No-nonsense validators for Scala

Primary LanguageScalaBSD 2-Clause "Simplified" LicenseBSD-2-Clause

Delicious validation

A simple, no-nonsense Scala validation library.

Example

Say we're building a webapp and want to validate a request to change one's password. Let's define the request object and its validators.

import so.delicious.validation._

case class ChangePassword(password: String, passwordAgain:  String) extends Validated {
  password ~ "must be at least 8 characters long" ~ (password.length > 8)

  password ~ "must contain both letters and numbers" ~ {
    password.exists(_.isLetter) && password.exists(_.isDigit)
  }

  passwordAgain ~ "does not match" when (passwordAgain != password)
}

Such request objects can be extracted from raw input with e.g. json4s or salat.

val changePassword = json.extract[ChangePassword]

Now we can check which fields failed.

for (e <- changePassword.validationErrors) {
  e.context  // List[Symbol] - e.g.
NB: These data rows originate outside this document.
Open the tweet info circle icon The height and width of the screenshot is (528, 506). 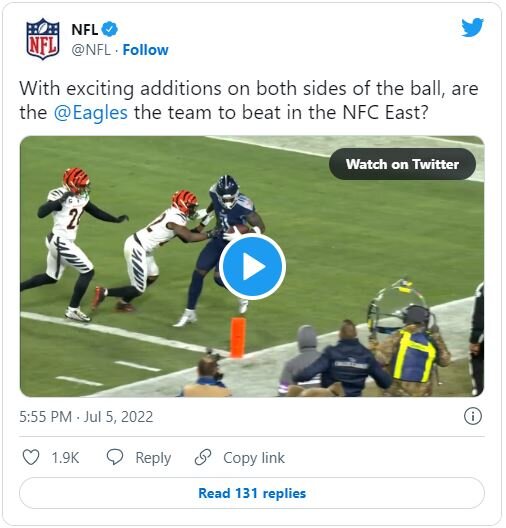tap(473, 416)
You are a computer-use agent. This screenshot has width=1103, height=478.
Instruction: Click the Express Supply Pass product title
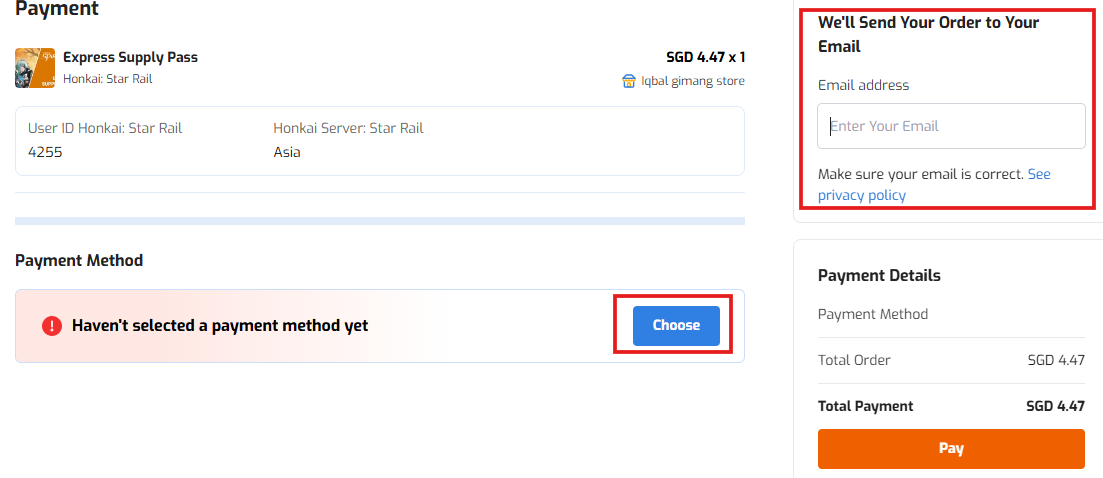(130, 58)
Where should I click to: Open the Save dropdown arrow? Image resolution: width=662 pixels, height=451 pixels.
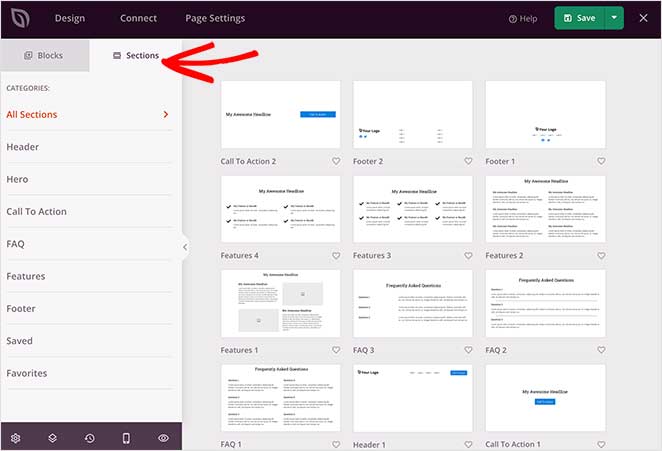coord(615,18)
List("passwordAgain")
  e.message  // String       - e.g. "does not match"
  e.value    // Any
}

changePassword.isValid  // Shorthand for `validationErrors.isEmpty`

And that's all there is to it. ScalaDocs are available here [TBD], installation instructions and more advanced use cases are below.

Installation

Scala 2.10.2+ is required.

There are no official releases just yet, but there will be soon.

SBT

Use dependsOn in your build.scala:

object YourBuild extends Build {
  lazy val project = Project("project", file(".")).dependsOn(deliciousValidation)
  lazy val deliciousValidation = RootProject(uri("git://github.com/mpartel/delicious-validation"))
}

[TBD: Maven instructions]

Web frameworks

[TBD: for at least Scalatra and Play!]

Client-side

[TBD: how to display errors]

Advanced features

Two styles: '~' vs 'when'

The following two validations are equivalent, except for the error message:

x ~ "must not be so small" ~ (x >= 3)
x ~ "is too small" when (x < 3)

Recursive validation and custom field types.

By default, public constructor parameters are automatically validated if they inherit Validated, Some[Validated], Iterable[Validated] or Map[_, Validated]. This is especially useful with custom data types like EmailAddress, PhoneNumber, SSN etc. (Writing such types for your domain is highly recommended!)
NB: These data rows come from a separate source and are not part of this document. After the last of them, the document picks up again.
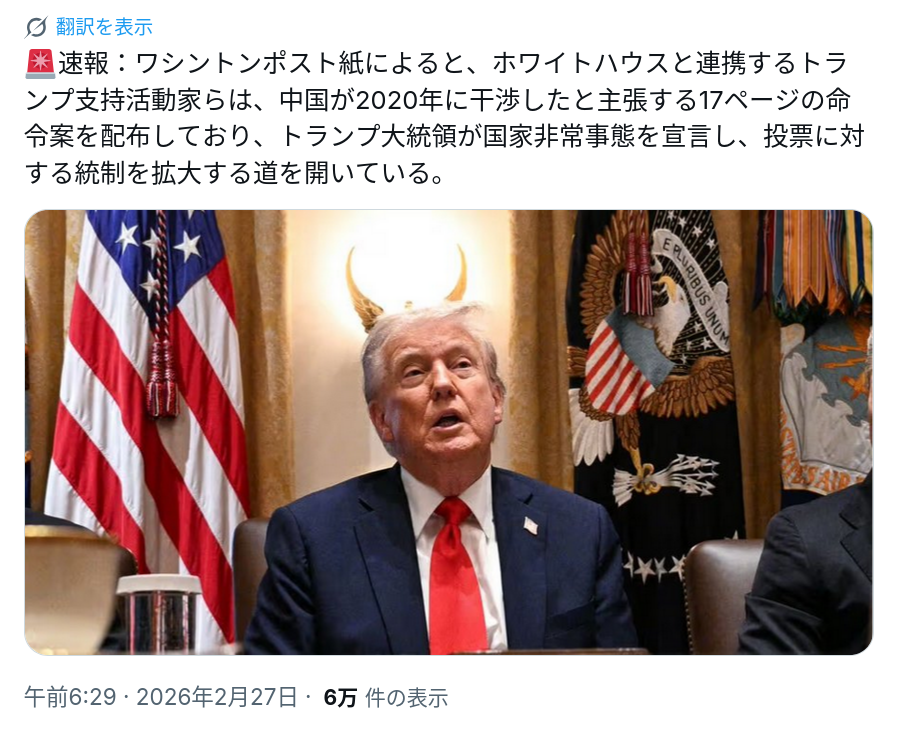Click the flag lapel pin on the suit

point(531,525)
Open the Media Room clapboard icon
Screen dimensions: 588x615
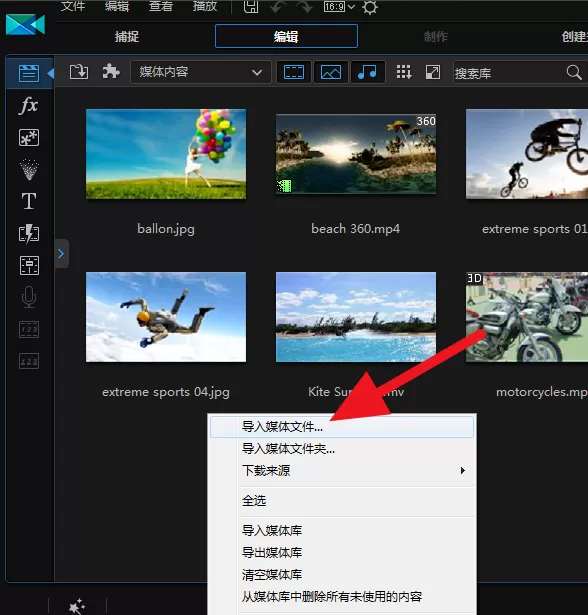[29, 73]
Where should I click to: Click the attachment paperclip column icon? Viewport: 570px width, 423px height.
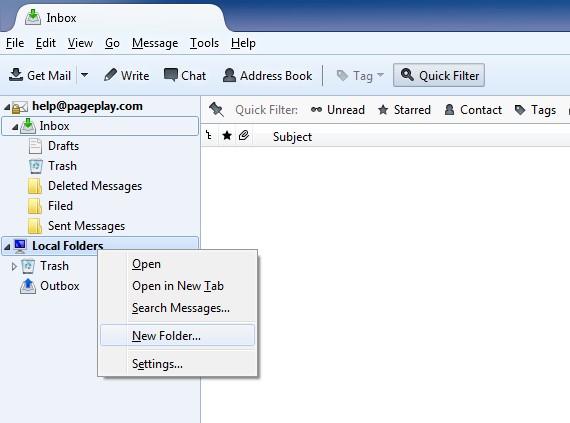coord(244,136)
case class EmailAddress(text: String) extends Validated {
  this ~ "must be a valid e-mail address" ~  (text.contains('@'))
}

case class Email(
  from: EmailAddress,
  replyTo: Option[EmailAddress],
  cc: Seq[EmailAddress],
  otherHeaders: Map[String, EmailHeader]
) extends Validated

Now if e.g. the third CC address was invalid, the error's context would be List("cc", "2"). Note how we use this as the context in EmailAddress's validation rule. If we had used text instead of this then the error context would be List("cc", "2", "text")

You can override the protected methods subobjectsToValidate and/or validateSubobjects to change the default recursive validation behavior.
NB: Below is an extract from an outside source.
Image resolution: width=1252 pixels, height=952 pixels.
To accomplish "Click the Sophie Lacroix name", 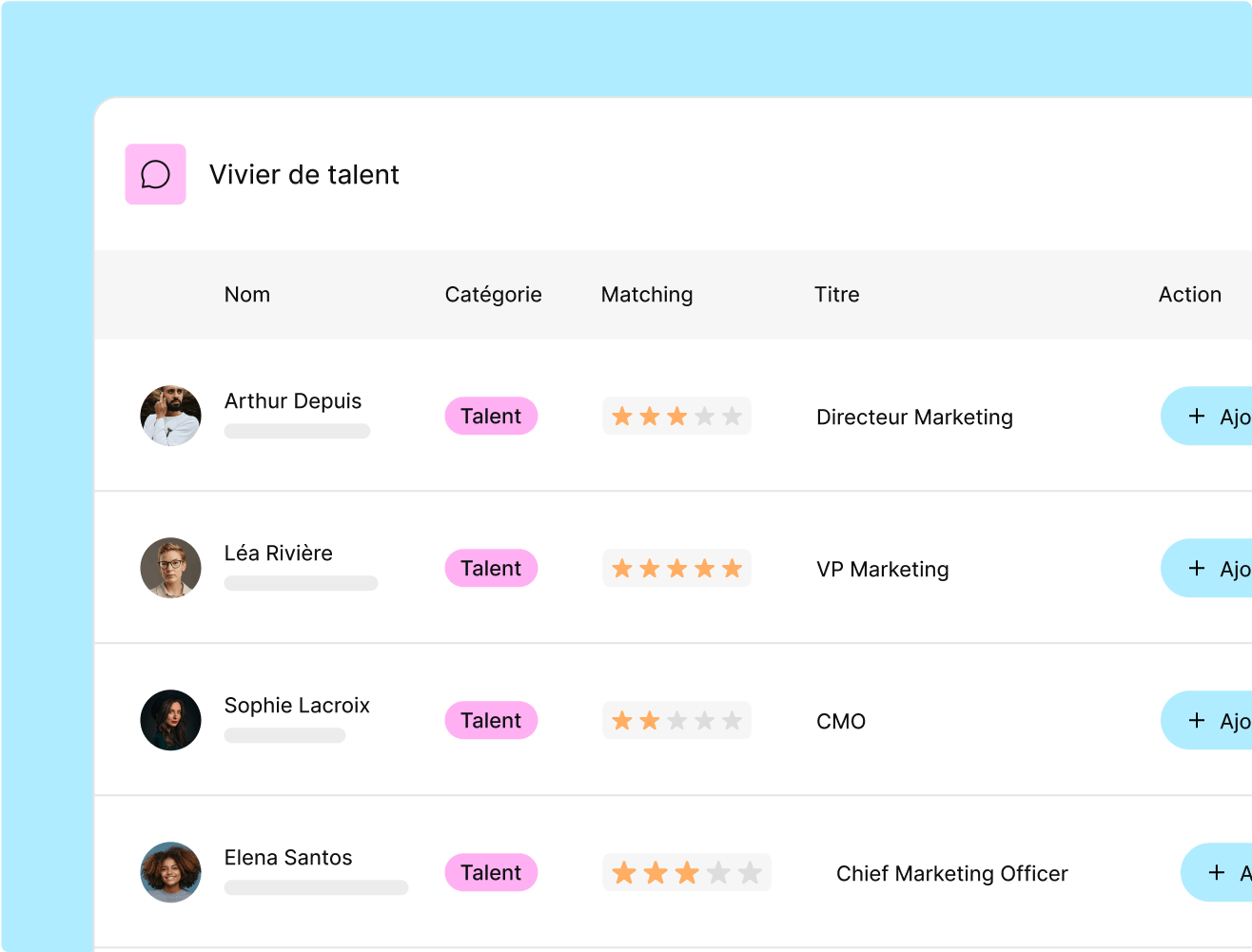I will point(297,706).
Error message localization

Error messages are just plain strings in plain code, so you can pass them through any localization system directly.

// Imagine "string.tr()" is how you do localization
password ~ "must be at least %d characters".tr(8) ~ (password.length > 8)

Dependency injection

[TBD]

Reusable validation rules

[TBD]

Maximum size annotations

[TBD]

Caveats

  • Subclasses of Validatable should be public and top-level. Otherwise the compiler may optimize away too much and the reflection that autovalidates subfields can fail.

Rationale

  • Validators should be written in plain code, not some complicated DSL or clunky annotation system.
  • Error messages should be close to the validation code. Although we also support reusable validators, we believe a little potential repetition in the name of simplicity is a good tradeoff here.
  • Validation errors should know the field that failed so the UI can display the error in the appropriate place.
  • Validated objects should be composable. We validate fields recursively.
  • Error message sentence structure should be not be limited.

How it works

For those interested, there is a little bit of macro magic involved in capturing the names of the fields.

A "field expression" is either this or any expression that accesses a field or subfield. E.g. [this.]address.zipCode is a field expression but a + b is not.

An implicit macro converts any field expression to an object that carries the names of the fields in the field expression. The object has the '~(msg: String)' method, from which our little DSL continues like you'd expect. One awesome feature of implicit macros is that they let us give a clear error message when the expression before the tilde is not a field expression.